Back To Normal

15/03/2013 at 5:37 pm

While we haven’t seen anything like the Arab Spring this year, it has not exactly been politically quiet. The recent general election in Italy, for instance, got a lot of international attention, and the new parliament has opened amid wrangling and apparent deadlock. But the market reaction so far has been very muted.

When Greece held inconclusive elections last May, European stock markets continued a decline powered by renewed concerns over the eurozone crisis, with the FTSE 100 and the Stoxx 50 both ending the month about 5% lower. Since the Italian elections this year, however, both indices are up. The Milan bourse itself is flat. Ten year government bond rates in Italy have risen by all of 14bp, and the spread to Germany remains tighter on the year to date. (Last May the increase in the 10-year yield was 50bp.)
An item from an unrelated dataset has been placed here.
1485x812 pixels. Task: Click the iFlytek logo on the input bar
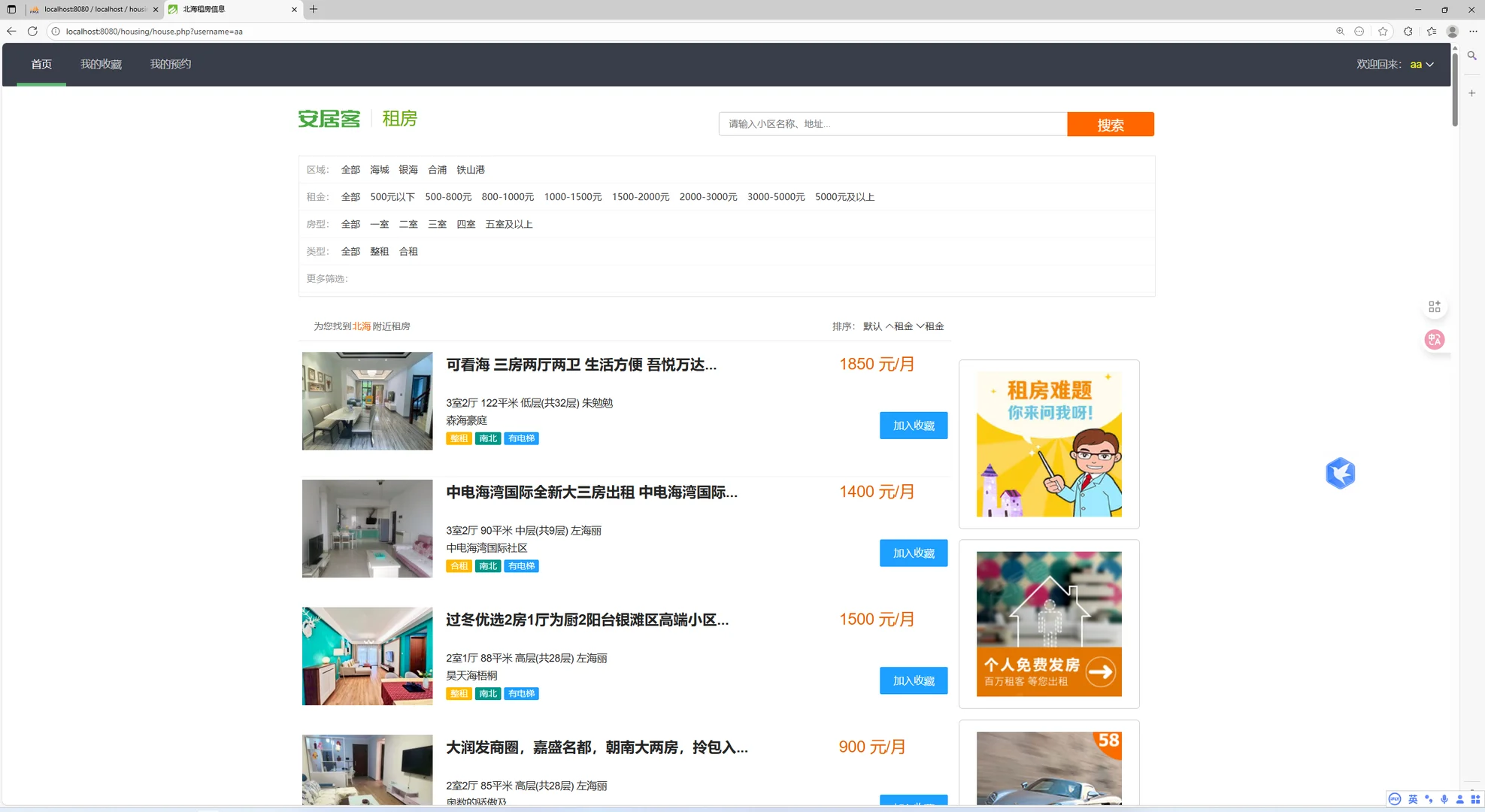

After all, electoral chaos in southern Europe is nothing new. Since the end of the military junta in Greece in 1974 there have been twelve prime ministers (not counting two caretaker-leaders), and fifteen elections during the course of which the vote counting system was changed four times. The story in Portugal is almost identical: thirteen elections and prime ministers since the establishment of constitutional government in 1976. Italy has held eleven general elections since 1974, only one more than the UK – but it has had more than double the number of prime ministers over the same period (seventeen versus seven), a reflection of the volatility of its fragmented coalition politics.

This is not to disparage the significance of politics in these countries. Much of the interest in events in Italy centres on the popularity of the anti-establishment Five Star Movement, which won over 25% of the vote on the concise though administratively opaque campaign motto, “F- Off”. It remains to be seen how exactly the message will be interpreted by the political class. And of course the situation could have been worse. Unlike the Greeks, the Italians gave their gaggle of far right parties less than 1% of the vote, and the communist alliance did little better. (Neither won any seats.)
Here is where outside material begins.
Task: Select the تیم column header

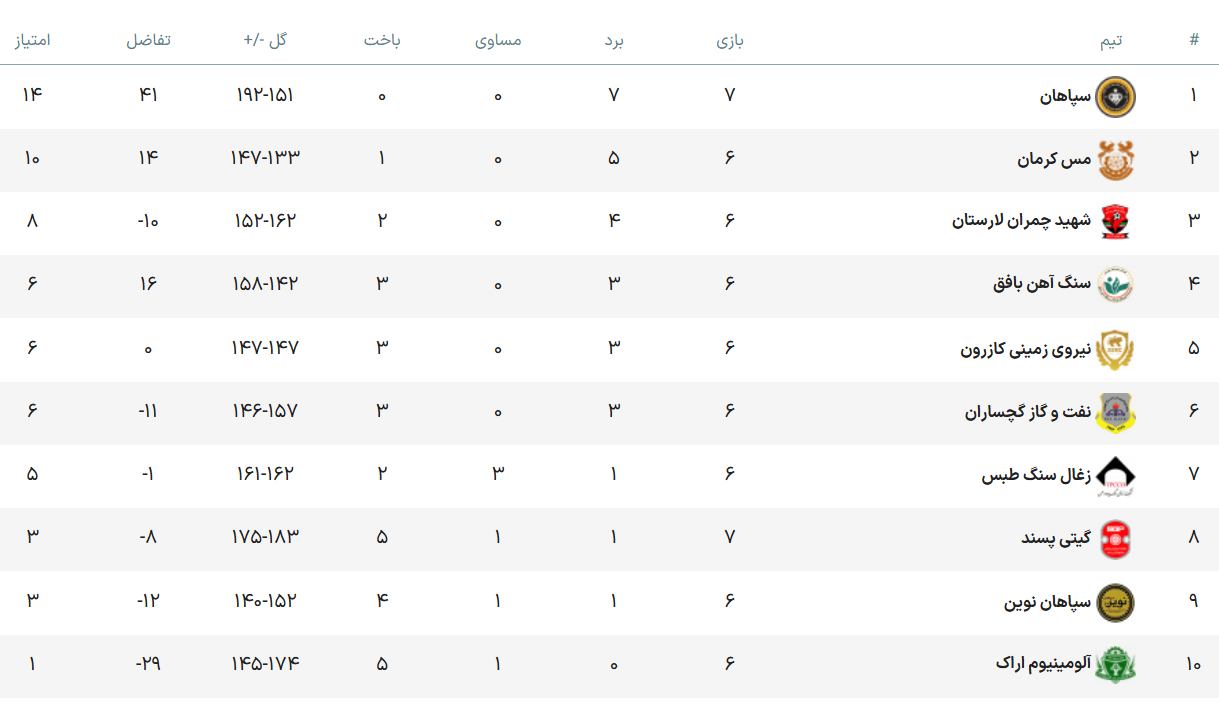Action: coord(1111,40)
In Portugal, the politics leading to the 2011 election were pivotal in the country’s request for a bailout – something which it might otherwise have chosen to avoid. Likewise, the defeat of Spain’s Jose Zapatero later that year presaged austerity measures and budgetary embarrassment for his successor reminiscent of the “I’m afraid there is no money” line which confronted the UK’s incoming coalition in 2010.

If the focus on European politics continues to diminish, then, it will be further evidence that the world is returning to normal. Changes in government and electoral emergencies in countries like Italy will once again be taken in people’s stride. After all, just look how little excitement there is over the latest EU summit going on in Brussels today – there is coverage, but it hasn’t made a single British front page. Similarly, it would have been easy to miss Ireland’s successful return to the bond market this week with €5bn of 10-year paper carrying a coupon of 3.9%.

The sovereign debt problems faced by countries in the eurozone and elsewhere are far from solved. But in terms of investor confidence and world sentiment, we should remember the old adage: no news is good news.